# Tensorflow 1

Google Colaboratory link: 
https://colab.research.google.com/drive/1giF0GHVgFTGEKCQho9iKd4p1osa80xGw



In [None]:
!pip install tensorflow-gpu==1.13.1

In [None]:
import tensorflow as tf

import numpy as np

from sklearn import datasets
from sklearn.model_selection import train_test_split

TensorFlow is a deep learning framework brought to you by Google. It allows you to build computational graphs from tensors and operations on them and then helps those _tensors flow_.

As in PyTorch, we'll start with the Iris dataset.

In [None]:
iris = datasets.load_iris()
X_train, X_test, y_train, y_test = train_test_split(iris["data"], iris["target"], test_size=0.2)
iris["feature_names"], iris["target_names"]

A computational graph is made of:
* placeholders (inputs to the graph)
* variables
* operations on them and their results

In [None]:
# of course, you can also define your own operations - tensorflow's syntax is in many ways similar to numpy's 
def relu(activation):
    return activation * tf.cast((activation > 0), dtype=tf.float32)

In [None]:
D_in, H, D_out = 4, 10, 3

X = tf.placeholder(tf.float32, shape=(None, D_in))
y = tf.placeholder(tf.int32, shape=(None))

L = tf.one_hot(y, D_out)
W1 = tf.Variable(tf.random_uniform((D_in, H)))
W2 = tf.Variable(tf.random_uniform((H, D_out)))
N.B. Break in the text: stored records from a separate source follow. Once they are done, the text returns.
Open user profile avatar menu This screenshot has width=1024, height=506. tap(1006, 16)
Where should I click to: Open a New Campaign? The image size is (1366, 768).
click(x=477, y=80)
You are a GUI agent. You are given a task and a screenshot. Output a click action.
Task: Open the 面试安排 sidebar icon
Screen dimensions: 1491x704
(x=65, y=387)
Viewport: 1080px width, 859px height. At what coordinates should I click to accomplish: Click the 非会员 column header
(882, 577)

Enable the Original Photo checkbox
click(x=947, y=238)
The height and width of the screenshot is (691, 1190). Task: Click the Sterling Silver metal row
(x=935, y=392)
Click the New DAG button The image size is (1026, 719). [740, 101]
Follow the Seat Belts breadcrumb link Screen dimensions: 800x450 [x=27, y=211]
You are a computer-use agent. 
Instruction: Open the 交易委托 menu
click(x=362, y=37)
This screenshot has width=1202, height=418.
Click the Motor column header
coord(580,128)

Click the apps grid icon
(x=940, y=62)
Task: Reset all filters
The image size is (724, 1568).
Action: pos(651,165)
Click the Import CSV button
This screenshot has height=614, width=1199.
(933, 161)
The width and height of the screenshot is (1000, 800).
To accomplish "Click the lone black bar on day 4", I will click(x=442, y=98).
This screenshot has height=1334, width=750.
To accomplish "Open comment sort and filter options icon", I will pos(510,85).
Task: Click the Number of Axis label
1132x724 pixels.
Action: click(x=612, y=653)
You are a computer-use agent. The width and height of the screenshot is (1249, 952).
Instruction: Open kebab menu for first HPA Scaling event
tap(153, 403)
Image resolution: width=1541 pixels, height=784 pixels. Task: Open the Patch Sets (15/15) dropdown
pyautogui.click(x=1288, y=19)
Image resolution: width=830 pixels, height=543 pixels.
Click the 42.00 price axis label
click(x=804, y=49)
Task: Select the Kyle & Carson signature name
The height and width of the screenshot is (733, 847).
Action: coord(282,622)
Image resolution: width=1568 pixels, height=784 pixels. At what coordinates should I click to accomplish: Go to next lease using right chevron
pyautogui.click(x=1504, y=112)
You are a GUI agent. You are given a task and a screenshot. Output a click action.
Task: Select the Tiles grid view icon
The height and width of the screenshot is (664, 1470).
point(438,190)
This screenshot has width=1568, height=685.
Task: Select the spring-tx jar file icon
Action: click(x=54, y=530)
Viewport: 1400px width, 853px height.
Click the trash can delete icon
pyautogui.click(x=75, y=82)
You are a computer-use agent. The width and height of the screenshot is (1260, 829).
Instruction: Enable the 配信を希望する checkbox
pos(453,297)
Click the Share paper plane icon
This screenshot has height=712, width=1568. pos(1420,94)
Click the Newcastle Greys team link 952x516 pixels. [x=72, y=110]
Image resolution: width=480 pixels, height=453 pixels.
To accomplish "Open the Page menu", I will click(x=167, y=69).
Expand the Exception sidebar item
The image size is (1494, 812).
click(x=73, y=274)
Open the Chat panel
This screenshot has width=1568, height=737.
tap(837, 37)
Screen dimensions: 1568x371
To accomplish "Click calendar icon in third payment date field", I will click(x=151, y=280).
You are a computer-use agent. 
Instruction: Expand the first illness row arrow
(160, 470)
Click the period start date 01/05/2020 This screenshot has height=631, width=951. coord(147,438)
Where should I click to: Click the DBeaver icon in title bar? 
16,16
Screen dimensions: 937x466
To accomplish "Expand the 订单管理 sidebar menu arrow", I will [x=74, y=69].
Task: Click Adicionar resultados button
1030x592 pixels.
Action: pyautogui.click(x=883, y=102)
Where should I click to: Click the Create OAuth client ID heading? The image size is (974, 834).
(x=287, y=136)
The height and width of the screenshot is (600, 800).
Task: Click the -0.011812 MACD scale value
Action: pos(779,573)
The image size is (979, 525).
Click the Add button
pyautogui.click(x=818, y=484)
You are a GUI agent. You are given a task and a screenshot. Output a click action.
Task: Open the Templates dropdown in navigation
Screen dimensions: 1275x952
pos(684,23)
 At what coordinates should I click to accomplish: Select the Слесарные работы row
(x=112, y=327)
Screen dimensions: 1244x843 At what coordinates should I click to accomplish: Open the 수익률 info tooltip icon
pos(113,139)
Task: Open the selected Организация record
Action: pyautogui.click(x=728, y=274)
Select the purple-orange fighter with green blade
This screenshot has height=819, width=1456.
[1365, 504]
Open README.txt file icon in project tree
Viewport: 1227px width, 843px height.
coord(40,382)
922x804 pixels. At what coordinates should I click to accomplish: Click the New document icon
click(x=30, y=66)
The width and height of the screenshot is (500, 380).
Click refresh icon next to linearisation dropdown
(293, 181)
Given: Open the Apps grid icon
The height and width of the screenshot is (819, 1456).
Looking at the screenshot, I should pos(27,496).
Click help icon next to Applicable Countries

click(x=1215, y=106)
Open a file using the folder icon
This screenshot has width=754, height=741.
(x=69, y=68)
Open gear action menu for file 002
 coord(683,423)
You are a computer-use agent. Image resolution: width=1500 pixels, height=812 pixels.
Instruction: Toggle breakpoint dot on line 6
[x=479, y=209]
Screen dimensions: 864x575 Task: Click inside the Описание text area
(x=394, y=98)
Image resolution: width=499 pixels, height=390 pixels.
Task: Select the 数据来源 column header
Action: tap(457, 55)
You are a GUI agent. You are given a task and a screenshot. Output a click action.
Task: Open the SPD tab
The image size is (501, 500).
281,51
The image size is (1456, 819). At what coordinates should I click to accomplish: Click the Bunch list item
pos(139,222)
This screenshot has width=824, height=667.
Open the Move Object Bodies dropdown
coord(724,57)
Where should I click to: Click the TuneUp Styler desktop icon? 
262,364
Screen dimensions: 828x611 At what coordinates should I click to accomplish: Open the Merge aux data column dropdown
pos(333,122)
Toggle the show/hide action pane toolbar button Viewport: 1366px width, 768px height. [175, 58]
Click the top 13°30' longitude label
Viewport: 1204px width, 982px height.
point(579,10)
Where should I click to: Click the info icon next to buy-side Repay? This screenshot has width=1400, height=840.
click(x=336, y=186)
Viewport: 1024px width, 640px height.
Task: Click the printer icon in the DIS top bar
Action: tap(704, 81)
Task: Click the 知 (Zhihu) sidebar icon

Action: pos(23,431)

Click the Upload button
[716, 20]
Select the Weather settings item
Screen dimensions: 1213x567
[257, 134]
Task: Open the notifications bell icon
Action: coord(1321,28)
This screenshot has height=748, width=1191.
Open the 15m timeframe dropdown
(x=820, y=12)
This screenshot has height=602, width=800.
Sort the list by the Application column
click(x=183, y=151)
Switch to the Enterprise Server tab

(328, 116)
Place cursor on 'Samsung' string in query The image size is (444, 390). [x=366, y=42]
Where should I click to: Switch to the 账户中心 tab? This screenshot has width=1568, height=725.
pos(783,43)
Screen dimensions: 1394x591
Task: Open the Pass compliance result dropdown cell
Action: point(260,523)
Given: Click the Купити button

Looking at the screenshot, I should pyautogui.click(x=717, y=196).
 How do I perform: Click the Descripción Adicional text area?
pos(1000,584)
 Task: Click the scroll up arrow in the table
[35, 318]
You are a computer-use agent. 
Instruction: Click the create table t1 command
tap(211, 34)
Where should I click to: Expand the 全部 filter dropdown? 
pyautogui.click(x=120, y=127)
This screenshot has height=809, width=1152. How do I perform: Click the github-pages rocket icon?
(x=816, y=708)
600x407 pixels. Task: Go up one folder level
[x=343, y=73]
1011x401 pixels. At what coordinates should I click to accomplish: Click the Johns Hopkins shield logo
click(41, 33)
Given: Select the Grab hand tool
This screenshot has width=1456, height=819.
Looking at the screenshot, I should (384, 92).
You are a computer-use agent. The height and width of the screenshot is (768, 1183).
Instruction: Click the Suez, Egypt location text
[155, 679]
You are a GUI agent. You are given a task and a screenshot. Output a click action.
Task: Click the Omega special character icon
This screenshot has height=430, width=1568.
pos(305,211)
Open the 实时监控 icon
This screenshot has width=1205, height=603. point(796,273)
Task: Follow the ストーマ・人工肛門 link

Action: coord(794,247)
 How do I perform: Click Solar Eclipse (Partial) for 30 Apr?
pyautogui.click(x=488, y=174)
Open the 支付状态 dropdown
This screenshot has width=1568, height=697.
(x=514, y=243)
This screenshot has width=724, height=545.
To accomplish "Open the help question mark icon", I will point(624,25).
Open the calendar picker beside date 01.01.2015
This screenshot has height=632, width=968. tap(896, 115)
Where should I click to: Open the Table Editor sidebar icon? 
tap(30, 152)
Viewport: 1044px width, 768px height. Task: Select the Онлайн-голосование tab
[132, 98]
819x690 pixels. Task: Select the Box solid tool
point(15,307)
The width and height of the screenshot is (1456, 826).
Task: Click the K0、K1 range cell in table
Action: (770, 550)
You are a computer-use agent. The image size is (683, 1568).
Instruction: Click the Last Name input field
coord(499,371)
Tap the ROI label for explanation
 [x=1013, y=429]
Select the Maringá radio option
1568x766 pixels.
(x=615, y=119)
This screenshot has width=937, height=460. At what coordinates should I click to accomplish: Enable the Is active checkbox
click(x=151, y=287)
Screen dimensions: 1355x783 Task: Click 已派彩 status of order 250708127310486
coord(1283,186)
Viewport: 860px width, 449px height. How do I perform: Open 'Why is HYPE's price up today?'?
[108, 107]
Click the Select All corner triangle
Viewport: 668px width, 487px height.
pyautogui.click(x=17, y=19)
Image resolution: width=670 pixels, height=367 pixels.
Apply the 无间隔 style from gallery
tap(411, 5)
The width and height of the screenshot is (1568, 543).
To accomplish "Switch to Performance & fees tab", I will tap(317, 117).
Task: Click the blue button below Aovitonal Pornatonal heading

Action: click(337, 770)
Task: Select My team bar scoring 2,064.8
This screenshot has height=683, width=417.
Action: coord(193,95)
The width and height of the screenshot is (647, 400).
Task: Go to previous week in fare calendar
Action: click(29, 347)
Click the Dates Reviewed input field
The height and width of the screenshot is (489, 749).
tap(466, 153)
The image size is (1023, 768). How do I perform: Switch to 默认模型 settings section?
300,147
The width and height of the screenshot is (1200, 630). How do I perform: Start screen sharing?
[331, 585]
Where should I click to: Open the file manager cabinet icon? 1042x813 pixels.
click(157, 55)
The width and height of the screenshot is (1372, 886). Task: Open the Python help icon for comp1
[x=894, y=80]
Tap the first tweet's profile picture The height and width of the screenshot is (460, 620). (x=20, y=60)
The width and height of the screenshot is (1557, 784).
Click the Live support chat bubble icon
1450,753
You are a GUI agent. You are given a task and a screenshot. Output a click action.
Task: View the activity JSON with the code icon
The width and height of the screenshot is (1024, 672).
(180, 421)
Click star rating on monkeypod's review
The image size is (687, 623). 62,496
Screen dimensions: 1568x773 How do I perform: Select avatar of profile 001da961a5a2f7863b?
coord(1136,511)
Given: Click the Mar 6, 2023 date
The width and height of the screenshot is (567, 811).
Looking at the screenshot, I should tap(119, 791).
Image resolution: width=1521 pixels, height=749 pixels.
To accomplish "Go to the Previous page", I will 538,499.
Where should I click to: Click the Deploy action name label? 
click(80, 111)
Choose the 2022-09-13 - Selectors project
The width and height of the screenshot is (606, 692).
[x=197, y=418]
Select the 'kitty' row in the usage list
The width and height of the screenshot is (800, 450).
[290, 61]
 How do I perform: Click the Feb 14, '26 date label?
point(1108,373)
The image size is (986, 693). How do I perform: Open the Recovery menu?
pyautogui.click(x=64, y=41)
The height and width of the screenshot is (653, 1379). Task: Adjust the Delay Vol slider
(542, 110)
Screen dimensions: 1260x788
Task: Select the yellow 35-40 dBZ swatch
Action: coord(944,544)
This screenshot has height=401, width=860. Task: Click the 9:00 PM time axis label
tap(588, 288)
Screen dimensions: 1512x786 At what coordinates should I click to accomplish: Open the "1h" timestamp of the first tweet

# and our graph is buit here:
y_pred = relu(X @ W1) @ W2 

print(L.shape)

loss = tf.reduce_mean(tf.nn.softmax_cross_entropy_with_logits(labels=L, logits=y_pred))


# this is a more explicit, but also impractical AF method of performing gradient descent
grad_W1, grad_W2 = tf.gradients(loss, [W1, W2])

lr = 1e-2

new_W1 = W1.assign(W1 - lr * grad_W1)
new_W2 = W2.assign(W2 - lr * grad_W2)
updates = tf.group(new_W1, new_W2)


In Tensorflow 1, as opposed to PyTorch graphs are constructed statically - which means you need to define them in your code and cannot change later.

An interesting thing to note is that a graph can have many inputs and many outputs, such as `y_pred` and `loss` here

Another important thing to know is that nothing has been calculated or initialized yet!

In order to actually run the computations, we'll have to run them in tensorflow's `Session`.

In [None]:
train_dict = {X: X_train, y: y_train}

num_iterations = 500

with tf.Session() as sess:
#     with tf.device("/gpu:0"): #"/cpu:0" or "/gpu:0"
    tf.global_variables_initializer().run()

    for i in range(num_iterations):
        loss_val, _ = sess.run([loss, updates], feed_dict=train_dict)
        if i % 50 == 0: print(loss_val)
        

Let's train again, but without perfoming Gradient Descent manually

In [None]:
train_step = tf.train.GradientDescentOptimizer(0.1).minimize(loss)

train_dict = {X: X_train, y: y_train}

num_iterations = 500

with tf.Session() as sess:
    with tf.device("/gpu:0"): #"/cpu:0" or "/gpu:0"
        tf.global_variables_initializer().run()
        for i in range(num_iterations):
            train_step.run(feed_dict=train_dict)
            loss_val = loss.eval(feed_dict=train_dict)
            if i % 50 == 0: print(loss_val)

## We don't have to write everything manually, do we?

Tensorflow 1 provides implementations of typical  layers in it's `layers` module. However, as opposed to PyTorch, it doesn't have one single way to minimize the amount of written code when creating the model.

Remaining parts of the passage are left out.